### EXCERPTED DATA
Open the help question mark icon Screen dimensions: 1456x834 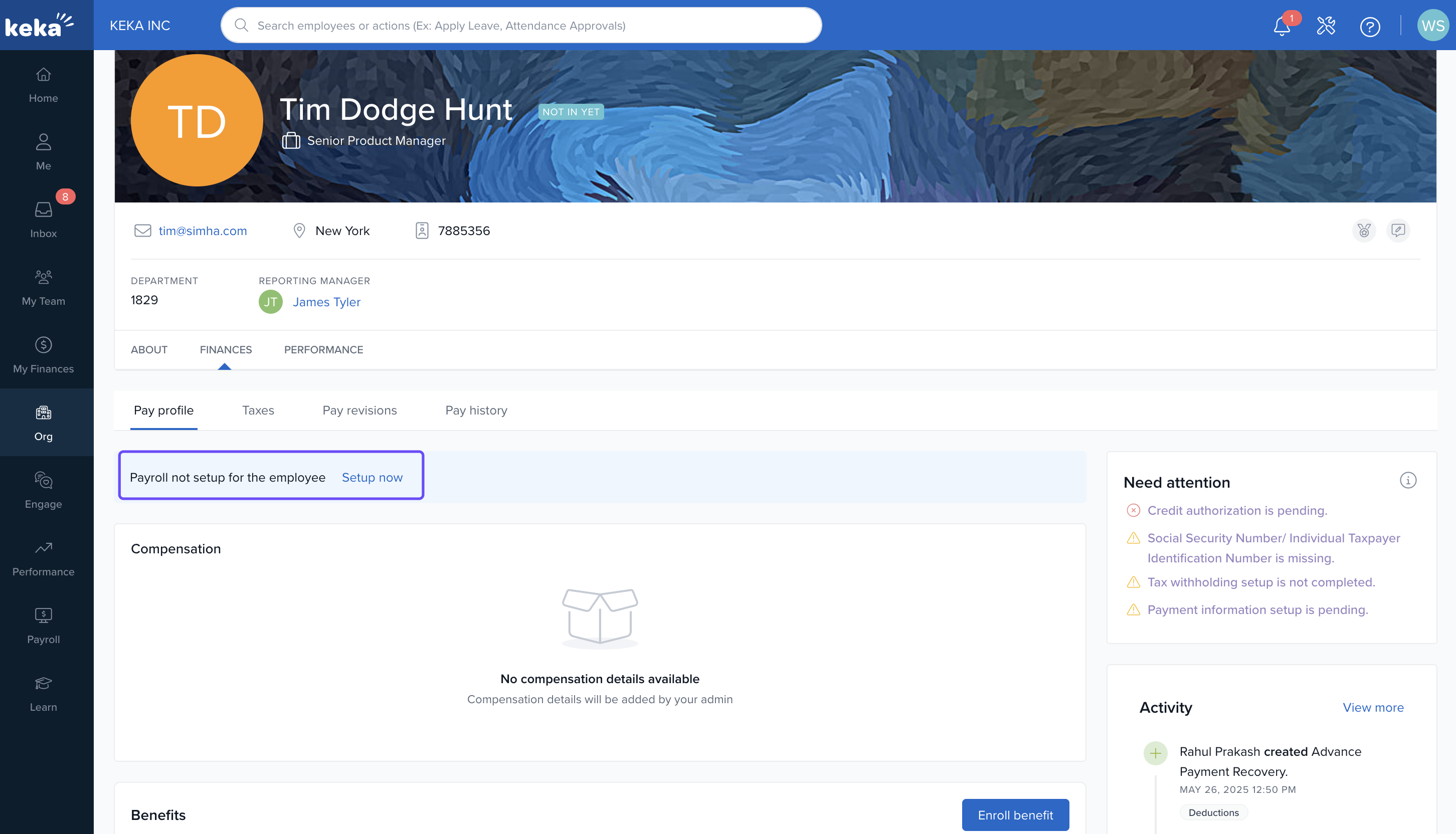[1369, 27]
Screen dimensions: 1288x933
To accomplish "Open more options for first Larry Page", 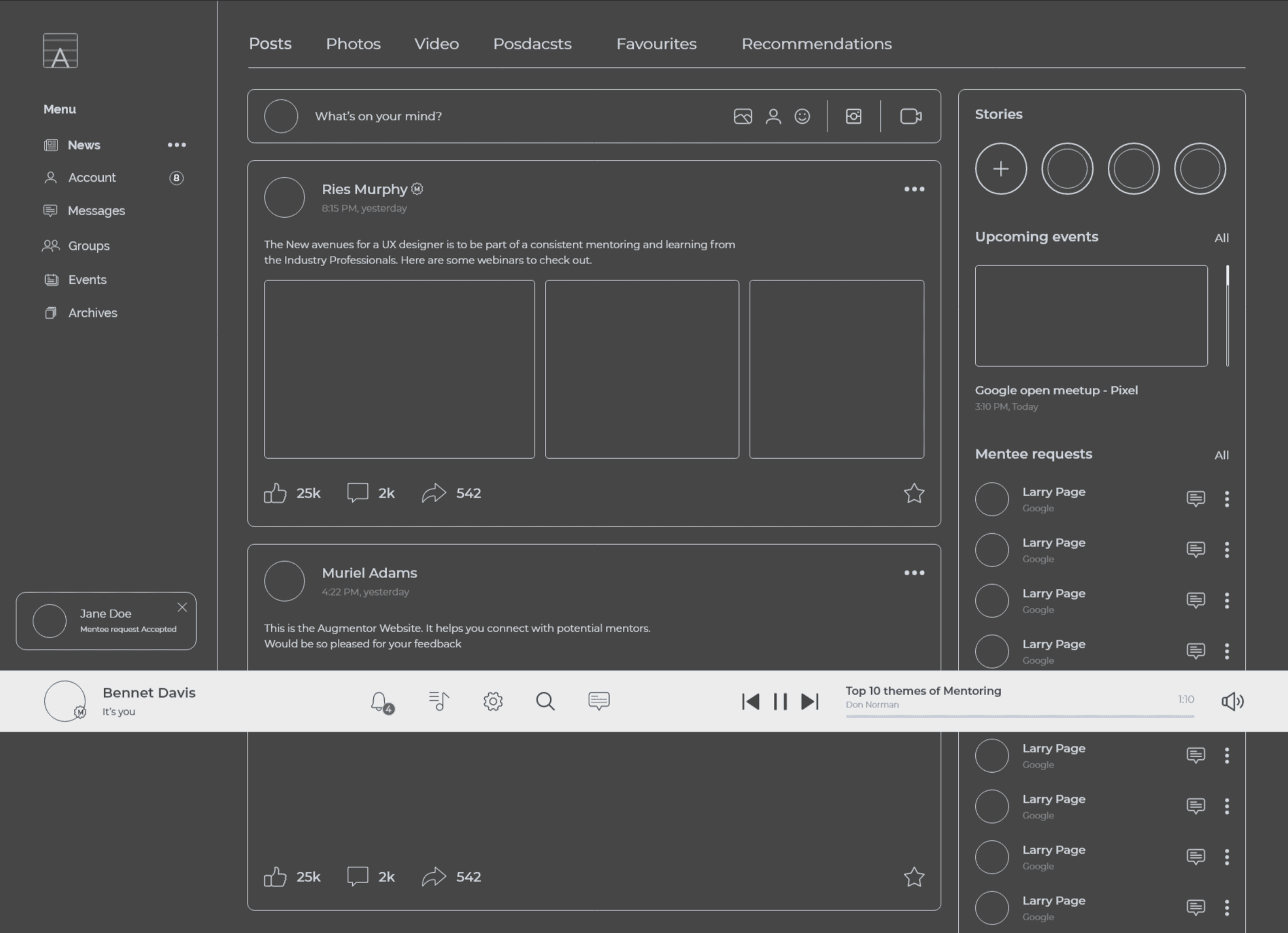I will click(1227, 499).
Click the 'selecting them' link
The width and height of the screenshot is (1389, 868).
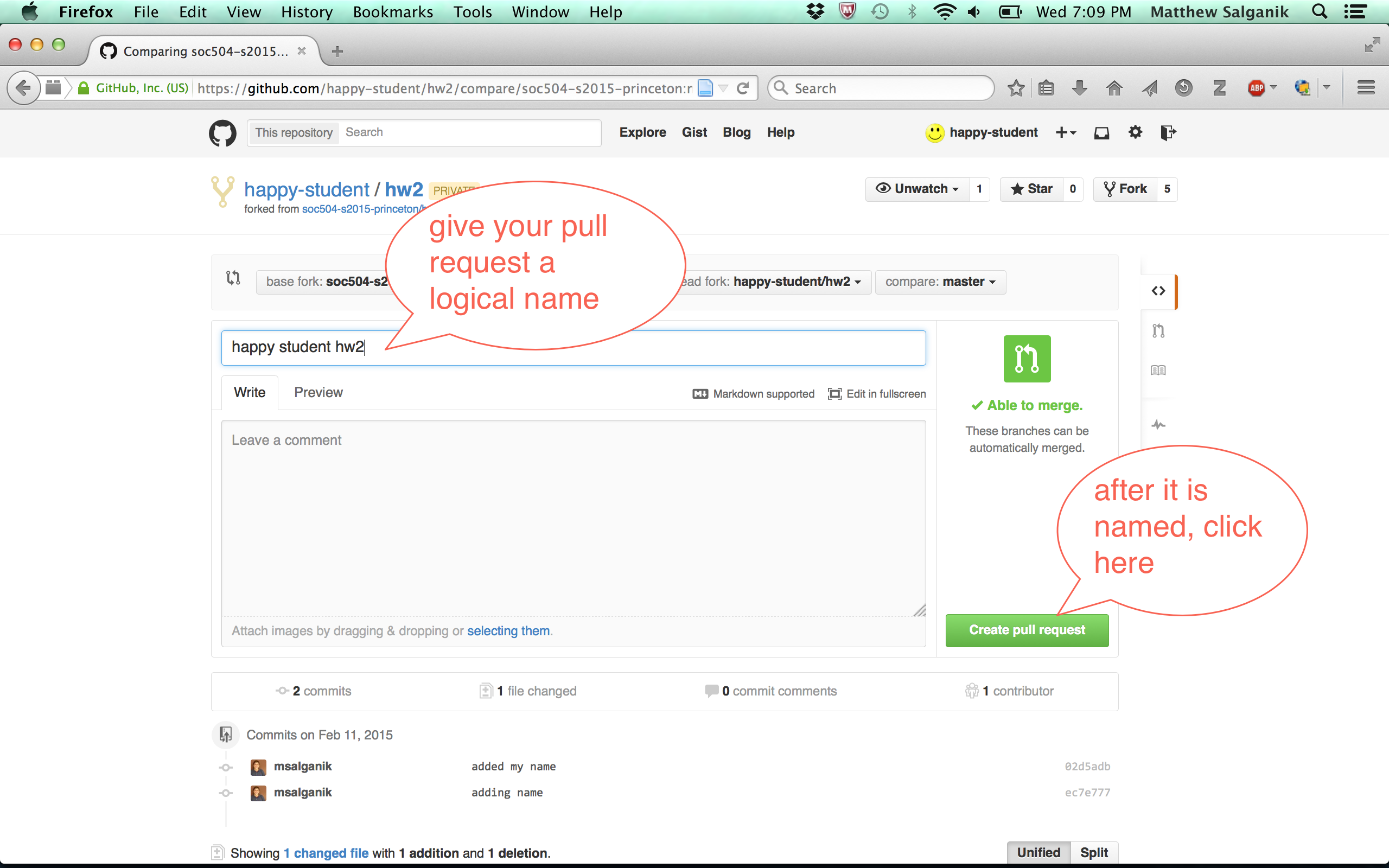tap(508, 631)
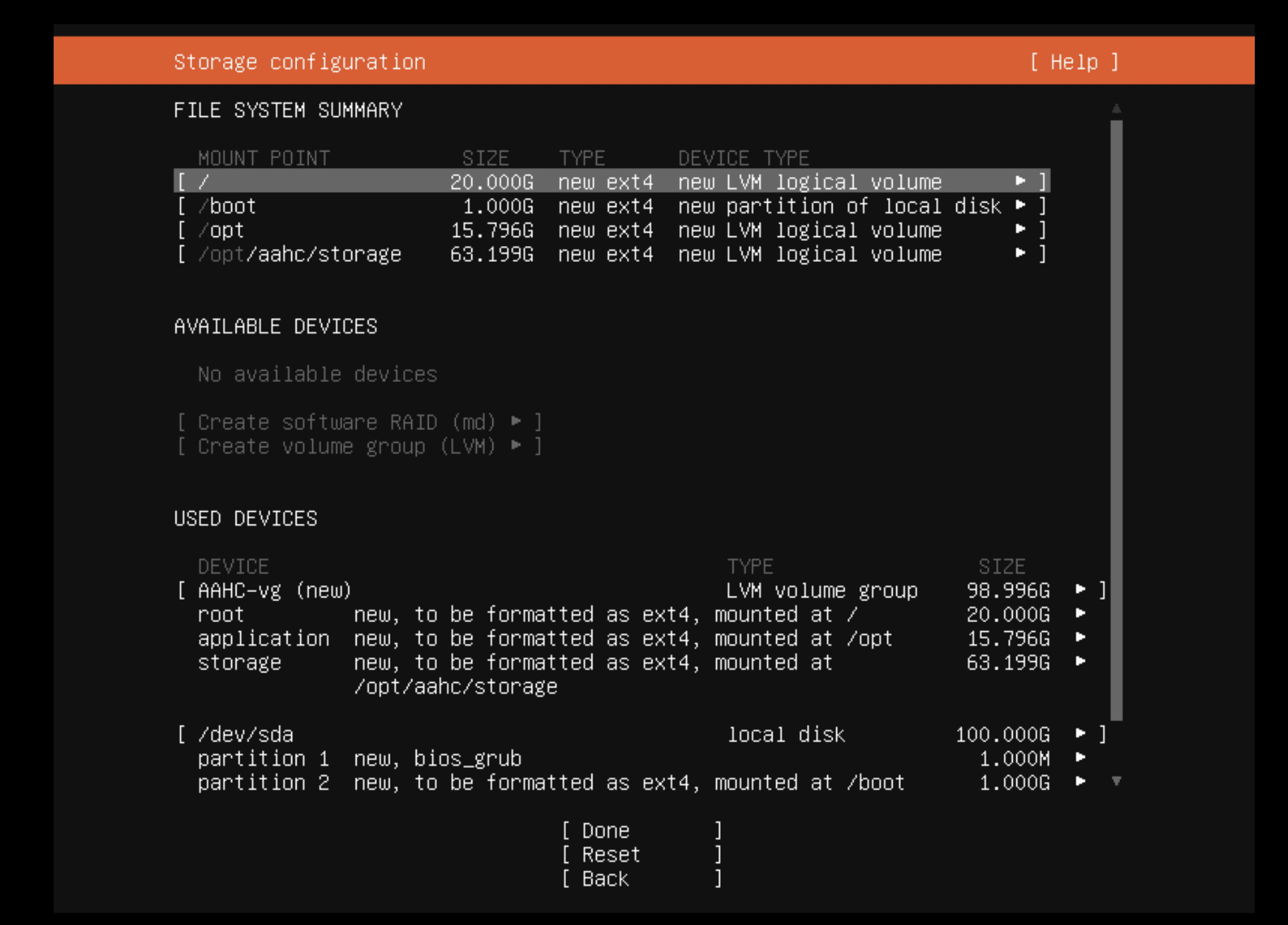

### TASK INSTRUCTIONS
Beginning with the line that bears "The width and", output each line through the last line of the listing exactly, and no others; skip the pictures.

### EXERCISE OUTPUT
The width and height of the screenshot is (1389, 868).
tap(508, 631)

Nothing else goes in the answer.